» WHAT YOU ARE ASKED TO DO
Return each of the following lines word for word, omitting the pictures.

» LISTING
::::

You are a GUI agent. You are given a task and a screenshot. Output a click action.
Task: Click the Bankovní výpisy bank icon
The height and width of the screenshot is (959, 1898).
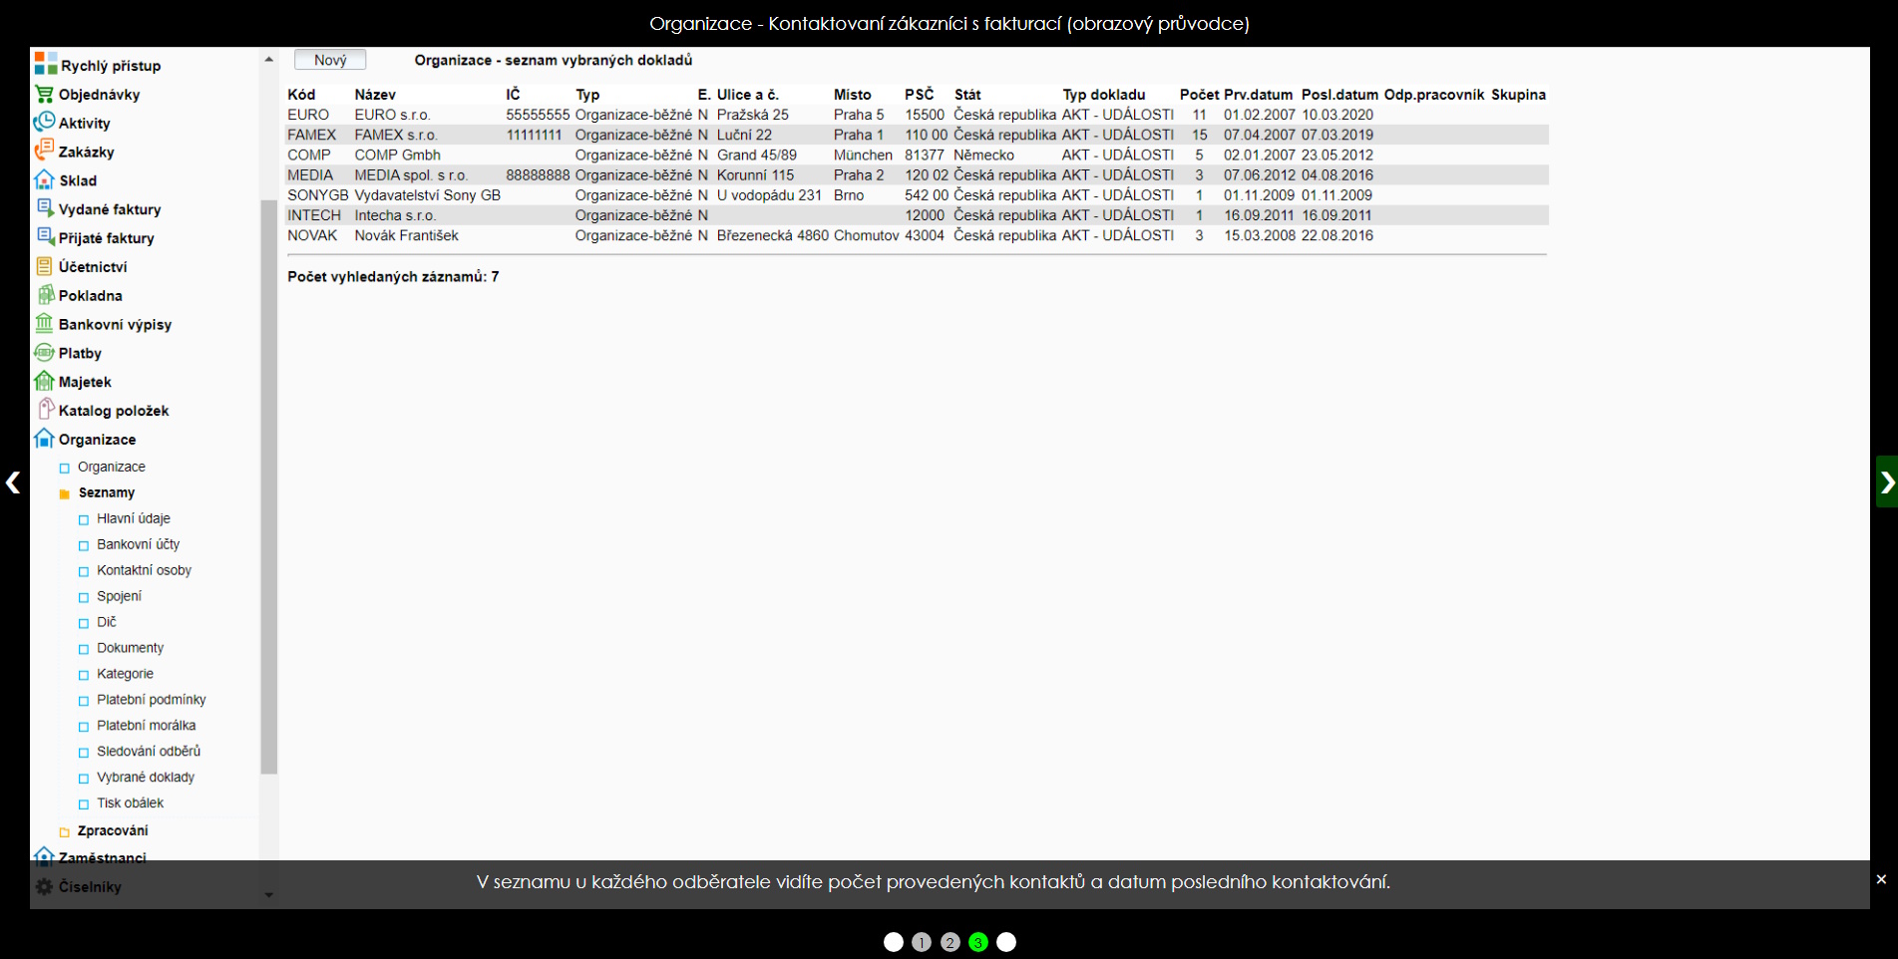pos(44,324)
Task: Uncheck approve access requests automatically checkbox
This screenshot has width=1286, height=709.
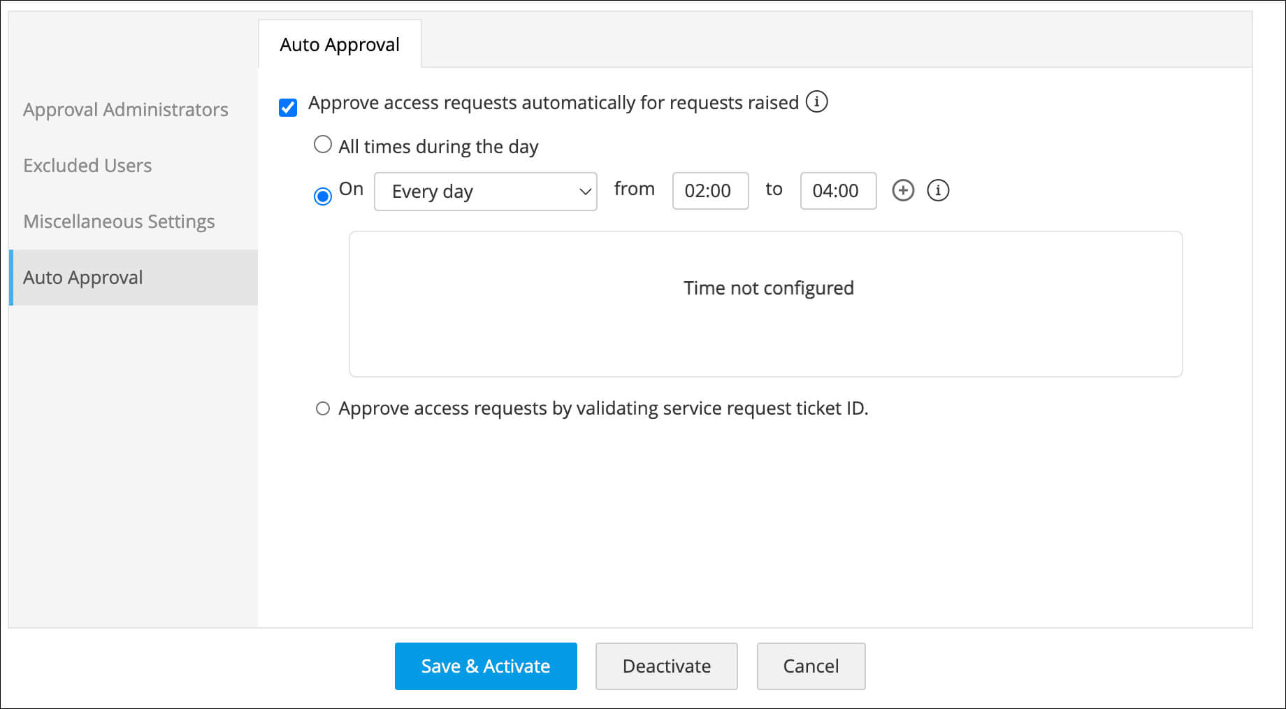Action: [x=288, y=107]
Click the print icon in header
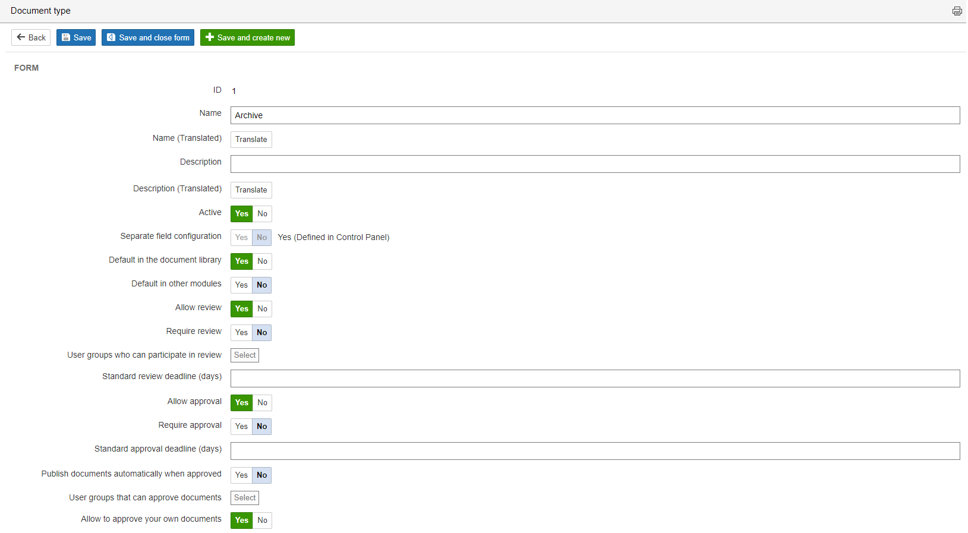This screenshot has height=533, width=968. [x=957, y=11]
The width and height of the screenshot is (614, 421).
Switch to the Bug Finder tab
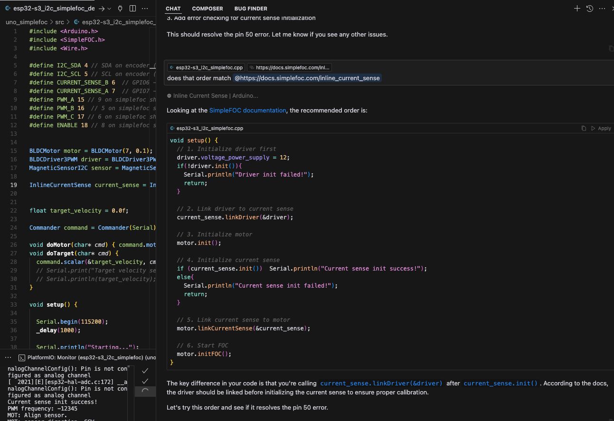point(251,9)
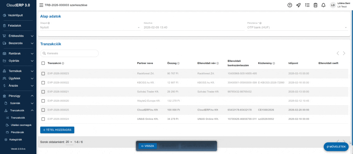Viewport: 353px width, 154px height.
Task: Click info icon next to Összeg header
Action: tap(178, 63)
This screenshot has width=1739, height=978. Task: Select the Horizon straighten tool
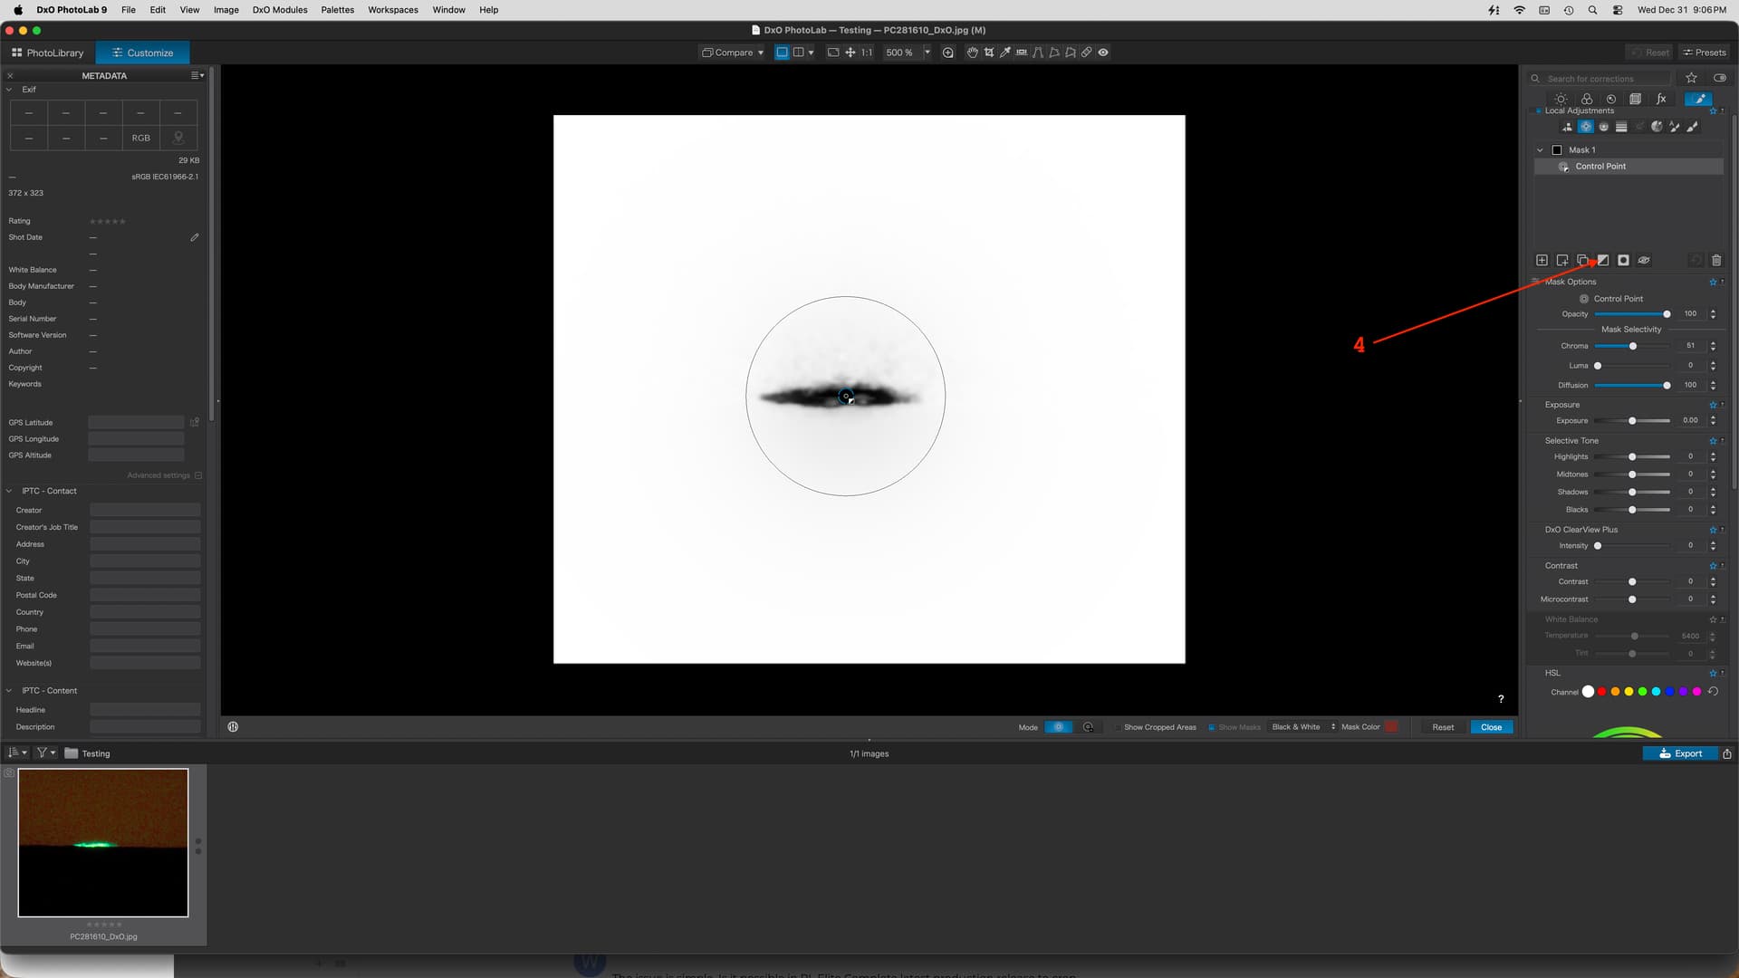[x=1022, y=53]
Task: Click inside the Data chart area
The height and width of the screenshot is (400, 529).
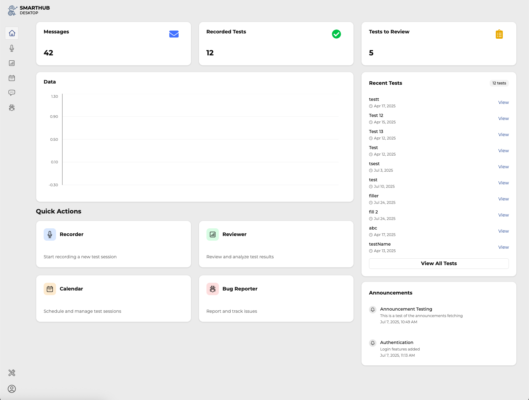Action: pos(198,139)
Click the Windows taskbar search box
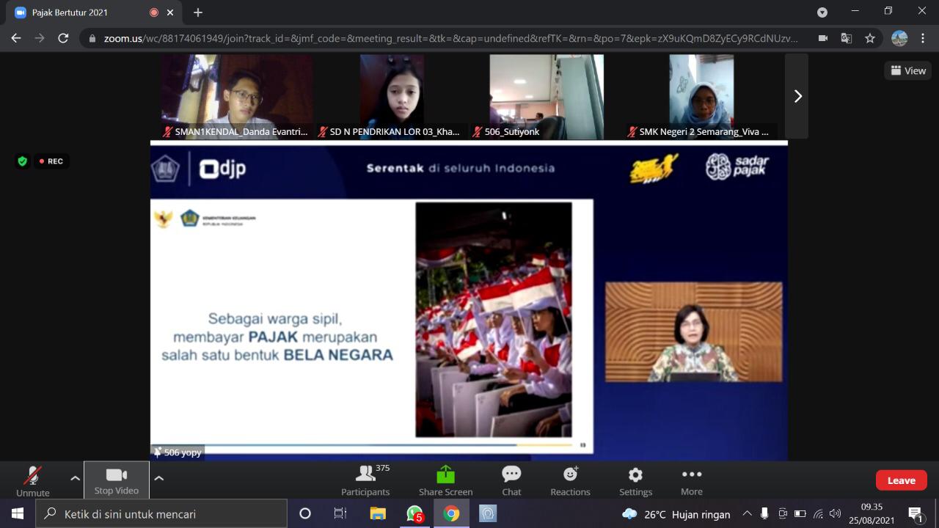 (x=161, y=514)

::::

» CORRECT ANSWER
You are a GUI agent. You are given a task and a screenshot. Output a click action.
Task: Click the Bankovní výpisy bank icon
The height and width of the screenshot is (959, 1898).
pos(44,324)
Task: Uncheck approve access requests automatically checkbox
This screenshot has width=1286, height=709.
Action: [x=288, y=107]
Click the print icon in header
This screenshot has height=533, width=968. [x=957, y=11]
The width and height of the screenshot is (614, 421).
Switch to the Bug Finder tab
point(251,9)
Viewport: 353px width, 154px height.
Task: Click info icon next to Összeg header
Action: tap(178, 63)
This screenshot has width=1739, height=978. Task: Select the Horizon straighten tool
[x=1022, y=53]
Task: Click inside the Data chart area
The height and width of the screenshot is (400, 529).
Action: pos(198,139)
Click the Windows taskbar search box
 (x=161, y=514)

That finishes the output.